Poker Gains Recognition In Universities As A Teaching Tool

The game of poker continues to gain global recognition for its subtle complexities and is now even being studied in Universities as a teaching tool to aid students acquire skills which have applications in general life.
Instrumental in the growing esteem held for the game in academic circles are respected groups such as the Global Poker Strategic Thinking Society (GPSTS), and professors, such as Charles Swayne, who have been promoting the understanding of poker as a means to gain greater insight into other disciplines like physics, political science and mathematics.
For instance, chess was always used by academics for studying warfare but has now been replaced by poker as a more applicable model. As Chicago professor James McManus explains:
“The ways we’ve done battle and business, made art and literature have echoed, and been echoed by, poker’s definitive tactics, as well as its rich lore and history.”
Many top poker players also seem to come from a professionals background, such as Law or Equity Trading, and poker is increasingly being seen as a way of promoting higher level strategic thinking, with the luck element of the game viewed as a more realistic reflection of situations which occur in everyday activities.

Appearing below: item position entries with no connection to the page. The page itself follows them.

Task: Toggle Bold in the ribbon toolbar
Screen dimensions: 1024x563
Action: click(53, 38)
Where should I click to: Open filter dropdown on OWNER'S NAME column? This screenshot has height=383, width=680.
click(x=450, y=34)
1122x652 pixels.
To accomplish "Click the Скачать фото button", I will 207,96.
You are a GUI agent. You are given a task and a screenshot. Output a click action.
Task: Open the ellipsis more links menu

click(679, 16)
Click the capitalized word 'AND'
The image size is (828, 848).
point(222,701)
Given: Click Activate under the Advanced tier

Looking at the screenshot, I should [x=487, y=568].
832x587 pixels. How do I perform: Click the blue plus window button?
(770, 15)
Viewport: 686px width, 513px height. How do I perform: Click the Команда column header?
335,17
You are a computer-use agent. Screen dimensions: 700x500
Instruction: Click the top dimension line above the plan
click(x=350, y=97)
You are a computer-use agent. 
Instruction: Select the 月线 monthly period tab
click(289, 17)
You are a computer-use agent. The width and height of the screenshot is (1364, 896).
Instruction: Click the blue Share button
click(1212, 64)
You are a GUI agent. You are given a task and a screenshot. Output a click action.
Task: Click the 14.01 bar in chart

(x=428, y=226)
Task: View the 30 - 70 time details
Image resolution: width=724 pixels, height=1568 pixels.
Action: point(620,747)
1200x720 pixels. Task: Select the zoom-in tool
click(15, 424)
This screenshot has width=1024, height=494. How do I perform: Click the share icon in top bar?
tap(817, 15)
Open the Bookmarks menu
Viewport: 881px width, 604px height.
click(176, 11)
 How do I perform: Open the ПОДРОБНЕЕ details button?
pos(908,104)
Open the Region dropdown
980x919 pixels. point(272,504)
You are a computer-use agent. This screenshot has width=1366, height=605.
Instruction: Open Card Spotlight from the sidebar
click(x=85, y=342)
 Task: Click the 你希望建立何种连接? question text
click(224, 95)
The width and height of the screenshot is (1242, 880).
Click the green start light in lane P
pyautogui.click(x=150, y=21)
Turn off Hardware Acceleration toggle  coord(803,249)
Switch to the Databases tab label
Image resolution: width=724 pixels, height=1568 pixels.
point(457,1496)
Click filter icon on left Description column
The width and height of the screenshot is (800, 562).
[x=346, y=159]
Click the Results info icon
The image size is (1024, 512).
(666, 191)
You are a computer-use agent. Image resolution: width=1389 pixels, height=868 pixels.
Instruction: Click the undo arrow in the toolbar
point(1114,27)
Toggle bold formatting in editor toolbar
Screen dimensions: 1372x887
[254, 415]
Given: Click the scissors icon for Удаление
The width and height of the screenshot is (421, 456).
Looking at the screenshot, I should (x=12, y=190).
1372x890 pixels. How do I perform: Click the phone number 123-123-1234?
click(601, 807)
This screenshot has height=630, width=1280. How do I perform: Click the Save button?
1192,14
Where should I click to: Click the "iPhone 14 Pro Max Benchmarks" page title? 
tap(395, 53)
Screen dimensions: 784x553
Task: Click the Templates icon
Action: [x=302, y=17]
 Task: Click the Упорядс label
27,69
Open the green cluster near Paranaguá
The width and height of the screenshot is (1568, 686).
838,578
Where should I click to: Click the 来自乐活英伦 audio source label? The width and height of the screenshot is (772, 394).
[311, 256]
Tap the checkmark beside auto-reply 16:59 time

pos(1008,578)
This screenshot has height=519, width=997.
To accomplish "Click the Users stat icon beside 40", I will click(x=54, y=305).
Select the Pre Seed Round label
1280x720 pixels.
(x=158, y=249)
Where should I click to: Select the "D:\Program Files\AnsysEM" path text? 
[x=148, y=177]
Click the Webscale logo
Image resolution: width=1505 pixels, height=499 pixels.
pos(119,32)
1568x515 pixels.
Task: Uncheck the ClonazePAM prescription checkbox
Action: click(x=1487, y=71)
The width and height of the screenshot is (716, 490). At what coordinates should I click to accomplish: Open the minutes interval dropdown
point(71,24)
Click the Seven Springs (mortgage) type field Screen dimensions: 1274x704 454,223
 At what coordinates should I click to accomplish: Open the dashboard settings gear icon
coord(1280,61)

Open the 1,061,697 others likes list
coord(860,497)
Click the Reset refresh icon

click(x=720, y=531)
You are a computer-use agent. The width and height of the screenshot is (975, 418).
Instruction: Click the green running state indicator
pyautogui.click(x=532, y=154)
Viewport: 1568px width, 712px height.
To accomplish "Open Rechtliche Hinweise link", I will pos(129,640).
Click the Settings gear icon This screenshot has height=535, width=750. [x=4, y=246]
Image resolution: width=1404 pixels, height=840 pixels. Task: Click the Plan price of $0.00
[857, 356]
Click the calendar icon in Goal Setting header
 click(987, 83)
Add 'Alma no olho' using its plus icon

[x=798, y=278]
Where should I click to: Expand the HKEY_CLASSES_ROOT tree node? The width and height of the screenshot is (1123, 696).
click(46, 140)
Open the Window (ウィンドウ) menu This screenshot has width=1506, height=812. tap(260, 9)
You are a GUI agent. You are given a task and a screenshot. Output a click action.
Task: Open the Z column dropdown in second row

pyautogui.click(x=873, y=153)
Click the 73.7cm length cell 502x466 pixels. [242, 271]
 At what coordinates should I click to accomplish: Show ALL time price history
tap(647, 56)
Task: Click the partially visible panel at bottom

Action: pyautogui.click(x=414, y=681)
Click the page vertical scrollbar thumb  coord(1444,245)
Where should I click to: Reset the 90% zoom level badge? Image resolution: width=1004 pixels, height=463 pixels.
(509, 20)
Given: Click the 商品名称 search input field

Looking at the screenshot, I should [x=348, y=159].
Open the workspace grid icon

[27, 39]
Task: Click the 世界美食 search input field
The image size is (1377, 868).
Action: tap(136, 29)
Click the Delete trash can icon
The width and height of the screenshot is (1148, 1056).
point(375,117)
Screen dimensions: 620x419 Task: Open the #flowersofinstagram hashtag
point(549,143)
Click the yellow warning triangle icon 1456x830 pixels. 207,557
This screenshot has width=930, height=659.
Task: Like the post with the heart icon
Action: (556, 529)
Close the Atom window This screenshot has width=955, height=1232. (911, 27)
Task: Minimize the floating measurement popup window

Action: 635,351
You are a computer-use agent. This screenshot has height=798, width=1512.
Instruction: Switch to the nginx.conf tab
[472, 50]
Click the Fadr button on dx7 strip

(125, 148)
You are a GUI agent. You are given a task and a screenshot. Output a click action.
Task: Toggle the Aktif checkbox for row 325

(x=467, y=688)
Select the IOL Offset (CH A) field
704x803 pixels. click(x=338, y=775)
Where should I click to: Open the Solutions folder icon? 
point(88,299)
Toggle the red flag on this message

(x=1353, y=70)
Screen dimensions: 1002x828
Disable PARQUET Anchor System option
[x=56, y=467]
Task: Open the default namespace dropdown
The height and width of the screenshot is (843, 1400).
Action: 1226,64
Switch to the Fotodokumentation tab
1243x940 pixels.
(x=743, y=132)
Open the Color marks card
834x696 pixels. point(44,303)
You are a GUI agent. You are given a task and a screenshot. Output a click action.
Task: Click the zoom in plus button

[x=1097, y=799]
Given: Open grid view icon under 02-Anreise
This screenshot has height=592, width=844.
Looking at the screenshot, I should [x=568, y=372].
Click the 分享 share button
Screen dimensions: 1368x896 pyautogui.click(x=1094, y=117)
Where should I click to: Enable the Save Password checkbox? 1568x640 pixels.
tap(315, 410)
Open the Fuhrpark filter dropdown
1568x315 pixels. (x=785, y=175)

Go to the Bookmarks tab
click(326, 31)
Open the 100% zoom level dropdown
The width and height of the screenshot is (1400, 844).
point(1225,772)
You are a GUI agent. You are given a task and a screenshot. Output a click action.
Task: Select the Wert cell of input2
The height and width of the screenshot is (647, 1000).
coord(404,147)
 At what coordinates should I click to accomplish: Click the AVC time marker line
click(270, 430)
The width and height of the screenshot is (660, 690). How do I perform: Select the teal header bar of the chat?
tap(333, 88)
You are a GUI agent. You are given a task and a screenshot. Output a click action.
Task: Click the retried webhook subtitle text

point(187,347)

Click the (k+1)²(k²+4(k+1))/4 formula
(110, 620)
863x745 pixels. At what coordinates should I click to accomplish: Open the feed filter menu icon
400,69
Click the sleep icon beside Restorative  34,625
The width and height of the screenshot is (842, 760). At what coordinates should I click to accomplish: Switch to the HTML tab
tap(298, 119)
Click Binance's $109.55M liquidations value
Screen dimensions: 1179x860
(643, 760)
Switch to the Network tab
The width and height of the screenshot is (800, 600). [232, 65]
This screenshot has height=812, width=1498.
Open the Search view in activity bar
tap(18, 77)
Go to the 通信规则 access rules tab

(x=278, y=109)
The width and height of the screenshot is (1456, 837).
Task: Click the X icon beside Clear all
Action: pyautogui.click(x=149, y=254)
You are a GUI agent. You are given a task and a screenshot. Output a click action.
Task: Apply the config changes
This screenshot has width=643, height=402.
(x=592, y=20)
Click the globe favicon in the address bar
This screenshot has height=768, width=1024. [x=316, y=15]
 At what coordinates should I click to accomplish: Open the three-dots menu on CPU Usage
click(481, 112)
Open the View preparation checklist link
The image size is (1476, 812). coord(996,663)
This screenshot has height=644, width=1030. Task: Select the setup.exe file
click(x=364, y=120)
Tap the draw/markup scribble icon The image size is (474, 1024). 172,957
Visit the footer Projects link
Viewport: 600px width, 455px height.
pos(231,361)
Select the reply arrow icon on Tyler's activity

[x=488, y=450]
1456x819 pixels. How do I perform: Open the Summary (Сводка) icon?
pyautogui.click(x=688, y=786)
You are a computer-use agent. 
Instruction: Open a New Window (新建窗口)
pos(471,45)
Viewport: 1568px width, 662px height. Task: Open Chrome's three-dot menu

Charlotte Law School professor John Kunich explains the connection by stating:
“I teach law, and I think everyone knows that law has an element of precision and some things in common with math and science. But it also has a lot in common with politics and policy and philosophy. There’s a lot of ambiguity, room for creativity, and uncertainties, and (using poker helps) these things resonate with folks.”
Poker has certainly taken some major strides since it was viewed as the pastime of gamblers and card sharks, and despite gaining ground in academic circles it is still likely a while before it gains enough wide spread respectability to be included in any mainstream study at Universities.